→ WHAT THE TASK ASKS
Using the data below, return the stretch from the line that contains "How do I perform: Click the Команда" through the line that contains "Click the circular arrows Restart icon", both included, exactly as it stands and nothing beyond it.

Saved data entries
====
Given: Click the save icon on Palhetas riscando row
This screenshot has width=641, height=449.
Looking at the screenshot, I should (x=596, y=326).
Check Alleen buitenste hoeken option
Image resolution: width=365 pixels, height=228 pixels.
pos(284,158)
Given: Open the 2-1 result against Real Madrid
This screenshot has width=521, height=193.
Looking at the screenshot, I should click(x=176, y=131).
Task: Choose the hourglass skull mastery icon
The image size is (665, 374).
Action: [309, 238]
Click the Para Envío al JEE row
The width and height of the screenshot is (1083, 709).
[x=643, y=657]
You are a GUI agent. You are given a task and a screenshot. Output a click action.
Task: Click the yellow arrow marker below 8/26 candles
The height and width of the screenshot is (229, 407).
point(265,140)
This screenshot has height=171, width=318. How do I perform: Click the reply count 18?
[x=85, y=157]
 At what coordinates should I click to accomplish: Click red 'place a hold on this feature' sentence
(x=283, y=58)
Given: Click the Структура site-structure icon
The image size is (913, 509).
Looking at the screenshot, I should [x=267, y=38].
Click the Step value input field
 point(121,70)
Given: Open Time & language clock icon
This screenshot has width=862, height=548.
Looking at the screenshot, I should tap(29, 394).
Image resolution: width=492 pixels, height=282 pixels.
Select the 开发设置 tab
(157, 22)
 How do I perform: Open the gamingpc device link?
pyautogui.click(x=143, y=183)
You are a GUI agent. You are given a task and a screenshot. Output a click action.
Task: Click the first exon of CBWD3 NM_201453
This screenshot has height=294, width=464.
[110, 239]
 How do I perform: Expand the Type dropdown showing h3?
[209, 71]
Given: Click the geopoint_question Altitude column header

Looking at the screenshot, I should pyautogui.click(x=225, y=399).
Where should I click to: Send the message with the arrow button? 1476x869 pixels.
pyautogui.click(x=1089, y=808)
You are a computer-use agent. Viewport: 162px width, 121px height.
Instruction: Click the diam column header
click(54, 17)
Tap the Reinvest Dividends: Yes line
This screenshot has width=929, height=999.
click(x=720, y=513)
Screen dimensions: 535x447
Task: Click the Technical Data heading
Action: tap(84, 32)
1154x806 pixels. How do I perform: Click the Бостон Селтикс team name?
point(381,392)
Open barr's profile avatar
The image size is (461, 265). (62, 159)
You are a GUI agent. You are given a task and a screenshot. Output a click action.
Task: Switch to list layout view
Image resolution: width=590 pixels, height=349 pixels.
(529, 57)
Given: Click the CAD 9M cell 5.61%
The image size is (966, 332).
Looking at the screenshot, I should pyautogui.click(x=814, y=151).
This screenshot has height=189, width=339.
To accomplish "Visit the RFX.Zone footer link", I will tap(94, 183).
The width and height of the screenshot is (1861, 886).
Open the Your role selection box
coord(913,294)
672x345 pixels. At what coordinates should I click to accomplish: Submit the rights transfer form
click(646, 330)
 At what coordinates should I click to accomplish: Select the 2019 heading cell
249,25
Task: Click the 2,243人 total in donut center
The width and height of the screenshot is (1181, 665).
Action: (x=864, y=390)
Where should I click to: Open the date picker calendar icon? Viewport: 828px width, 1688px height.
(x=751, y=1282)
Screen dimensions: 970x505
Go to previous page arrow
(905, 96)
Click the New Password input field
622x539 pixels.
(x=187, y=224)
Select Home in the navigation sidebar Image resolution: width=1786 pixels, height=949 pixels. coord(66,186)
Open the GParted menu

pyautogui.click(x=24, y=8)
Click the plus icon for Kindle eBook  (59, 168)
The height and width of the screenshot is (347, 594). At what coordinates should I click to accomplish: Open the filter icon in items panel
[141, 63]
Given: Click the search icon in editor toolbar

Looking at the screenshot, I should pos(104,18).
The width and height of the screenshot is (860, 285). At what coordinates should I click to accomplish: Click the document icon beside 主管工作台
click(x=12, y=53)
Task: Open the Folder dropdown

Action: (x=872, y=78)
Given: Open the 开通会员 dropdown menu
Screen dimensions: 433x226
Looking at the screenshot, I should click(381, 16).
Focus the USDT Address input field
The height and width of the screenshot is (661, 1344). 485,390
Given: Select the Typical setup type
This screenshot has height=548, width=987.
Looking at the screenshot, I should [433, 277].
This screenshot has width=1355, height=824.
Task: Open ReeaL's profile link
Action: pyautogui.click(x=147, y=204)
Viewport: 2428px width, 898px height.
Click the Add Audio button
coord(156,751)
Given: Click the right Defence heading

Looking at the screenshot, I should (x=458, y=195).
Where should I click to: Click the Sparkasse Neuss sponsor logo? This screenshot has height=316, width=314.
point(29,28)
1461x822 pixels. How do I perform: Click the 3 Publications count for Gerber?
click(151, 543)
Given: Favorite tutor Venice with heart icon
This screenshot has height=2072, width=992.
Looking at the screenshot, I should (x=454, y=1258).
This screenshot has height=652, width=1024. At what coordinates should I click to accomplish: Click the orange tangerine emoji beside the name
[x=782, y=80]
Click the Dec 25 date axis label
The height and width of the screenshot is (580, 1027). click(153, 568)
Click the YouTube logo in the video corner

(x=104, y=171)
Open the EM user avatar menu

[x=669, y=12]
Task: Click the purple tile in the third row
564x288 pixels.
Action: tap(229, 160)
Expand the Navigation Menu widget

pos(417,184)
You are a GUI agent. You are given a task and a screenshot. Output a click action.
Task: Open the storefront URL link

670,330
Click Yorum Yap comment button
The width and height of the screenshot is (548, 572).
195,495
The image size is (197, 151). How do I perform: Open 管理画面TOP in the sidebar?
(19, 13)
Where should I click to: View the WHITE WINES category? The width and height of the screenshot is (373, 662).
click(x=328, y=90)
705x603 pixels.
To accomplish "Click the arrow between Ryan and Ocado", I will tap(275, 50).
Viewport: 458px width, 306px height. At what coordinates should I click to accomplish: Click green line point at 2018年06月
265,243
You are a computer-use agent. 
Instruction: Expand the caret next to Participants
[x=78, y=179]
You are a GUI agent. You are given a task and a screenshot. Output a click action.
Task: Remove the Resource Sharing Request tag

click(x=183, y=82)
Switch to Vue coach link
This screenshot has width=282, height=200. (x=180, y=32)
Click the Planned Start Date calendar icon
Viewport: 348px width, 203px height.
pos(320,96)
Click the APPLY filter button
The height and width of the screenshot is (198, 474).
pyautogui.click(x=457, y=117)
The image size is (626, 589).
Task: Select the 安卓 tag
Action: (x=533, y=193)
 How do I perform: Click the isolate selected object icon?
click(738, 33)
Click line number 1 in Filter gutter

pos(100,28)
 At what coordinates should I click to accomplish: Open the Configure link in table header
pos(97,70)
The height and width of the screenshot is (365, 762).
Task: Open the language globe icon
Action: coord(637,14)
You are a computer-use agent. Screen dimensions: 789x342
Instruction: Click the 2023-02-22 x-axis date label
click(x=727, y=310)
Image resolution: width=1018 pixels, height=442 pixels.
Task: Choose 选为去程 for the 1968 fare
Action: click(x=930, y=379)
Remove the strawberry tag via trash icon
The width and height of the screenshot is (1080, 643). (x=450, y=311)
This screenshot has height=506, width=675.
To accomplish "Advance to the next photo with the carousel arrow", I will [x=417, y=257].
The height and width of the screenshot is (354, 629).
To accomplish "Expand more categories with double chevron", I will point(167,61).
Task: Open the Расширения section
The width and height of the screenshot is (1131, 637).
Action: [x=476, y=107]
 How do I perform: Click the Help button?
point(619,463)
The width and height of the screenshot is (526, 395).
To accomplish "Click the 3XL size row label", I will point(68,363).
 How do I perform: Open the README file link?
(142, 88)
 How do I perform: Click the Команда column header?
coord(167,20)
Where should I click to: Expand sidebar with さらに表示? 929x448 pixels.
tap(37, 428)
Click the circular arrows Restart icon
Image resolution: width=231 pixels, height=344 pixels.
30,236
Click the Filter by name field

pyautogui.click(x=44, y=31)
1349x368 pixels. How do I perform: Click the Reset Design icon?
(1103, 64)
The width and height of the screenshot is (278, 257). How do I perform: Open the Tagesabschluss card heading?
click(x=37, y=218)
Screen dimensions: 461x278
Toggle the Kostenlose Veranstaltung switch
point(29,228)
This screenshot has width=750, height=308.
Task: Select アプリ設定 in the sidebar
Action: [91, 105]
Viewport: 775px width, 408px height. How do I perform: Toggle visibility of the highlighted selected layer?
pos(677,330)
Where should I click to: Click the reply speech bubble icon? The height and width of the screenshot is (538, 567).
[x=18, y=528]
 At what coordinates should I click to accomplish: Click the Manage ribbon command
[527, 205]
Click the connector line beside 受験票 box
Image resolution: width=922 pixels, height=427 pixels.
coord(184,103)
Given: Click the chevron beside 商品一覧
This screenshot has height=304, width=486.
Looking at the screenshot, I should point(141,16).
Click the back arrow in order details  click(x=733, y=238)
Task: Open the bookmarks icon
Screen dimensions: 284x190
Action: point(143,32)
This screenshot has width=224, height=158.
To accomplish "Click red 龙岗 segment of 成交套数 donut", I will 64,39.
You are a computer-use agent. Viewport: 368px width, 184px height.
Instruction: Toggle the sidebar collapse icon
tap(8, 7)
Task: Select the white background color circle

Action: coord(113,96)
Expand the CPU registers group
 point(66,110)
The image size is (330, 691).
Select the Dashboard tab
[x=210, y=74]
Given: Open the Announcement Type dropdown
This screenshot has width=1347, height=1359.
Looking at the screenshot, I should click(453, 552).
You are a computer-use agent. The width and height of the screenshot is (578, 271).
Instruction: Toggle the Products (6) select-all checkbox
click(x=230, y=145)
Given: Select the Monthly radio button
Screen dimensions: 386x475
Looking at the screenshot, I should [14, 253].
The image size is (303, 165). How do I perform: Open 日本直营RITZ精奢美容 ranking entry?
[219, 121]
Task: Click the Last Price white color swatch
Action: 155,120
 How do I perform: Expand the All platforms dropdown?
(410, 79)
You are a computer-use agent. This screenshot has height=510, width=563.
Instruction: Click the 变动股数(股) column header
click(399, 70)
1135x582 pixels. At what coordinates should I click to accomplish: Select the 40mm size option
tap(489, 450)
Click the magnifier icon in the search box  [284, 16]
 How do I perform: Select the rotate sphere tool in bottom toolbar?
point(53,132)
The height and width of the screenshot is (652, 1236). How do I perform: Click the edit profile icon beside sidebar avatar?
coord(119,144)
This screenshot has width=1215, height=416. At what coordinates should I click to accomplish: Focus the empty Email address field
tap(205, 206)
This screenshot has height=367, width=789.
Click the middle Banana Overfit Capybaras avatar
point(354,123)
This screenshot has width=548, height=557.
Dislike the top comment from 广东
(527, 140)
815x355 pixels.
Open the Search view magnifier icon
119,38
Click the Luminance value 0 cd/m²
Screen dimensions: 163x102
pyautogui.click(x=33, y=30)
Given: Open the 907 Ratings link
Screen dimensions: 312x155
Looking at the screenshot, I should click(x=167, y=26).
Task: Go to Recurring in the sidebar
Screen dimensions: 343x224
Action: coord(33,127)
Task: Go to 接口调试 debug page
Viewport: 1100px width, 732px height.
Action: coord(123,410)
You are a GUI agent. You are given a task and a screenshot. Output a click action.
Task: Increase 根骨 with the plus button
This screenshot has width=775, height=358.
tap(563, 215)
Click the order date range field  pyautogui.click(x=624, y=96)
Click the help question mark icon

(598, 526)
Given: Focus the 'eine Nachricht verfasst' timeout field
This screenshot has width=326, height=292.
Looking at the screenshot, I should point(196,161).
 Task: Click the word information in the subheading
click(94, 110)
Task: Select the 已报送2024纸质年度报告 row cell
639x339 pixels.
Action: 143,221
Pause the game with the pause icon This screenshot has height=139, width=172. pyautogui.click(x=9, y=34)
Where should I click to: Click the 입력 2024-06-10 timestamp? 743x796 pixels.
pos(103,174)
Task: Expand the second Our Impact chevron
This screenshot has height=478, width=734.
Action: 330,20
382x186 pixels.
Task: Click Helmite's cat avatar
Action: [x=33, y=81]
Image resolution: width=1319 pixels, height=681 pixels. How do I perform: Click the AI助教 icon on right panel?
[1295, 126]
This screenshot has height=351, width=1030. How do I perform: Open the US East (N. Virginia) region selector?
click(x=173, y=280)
====
→ ANSWER BOX
 How do I perform: Click the Команда column header?
coord(167,20)
Where should I click to: Expand sidebar with さらに表示? 929x448 pixels.
tap(37, 428)
Click the circular arrows Restart icon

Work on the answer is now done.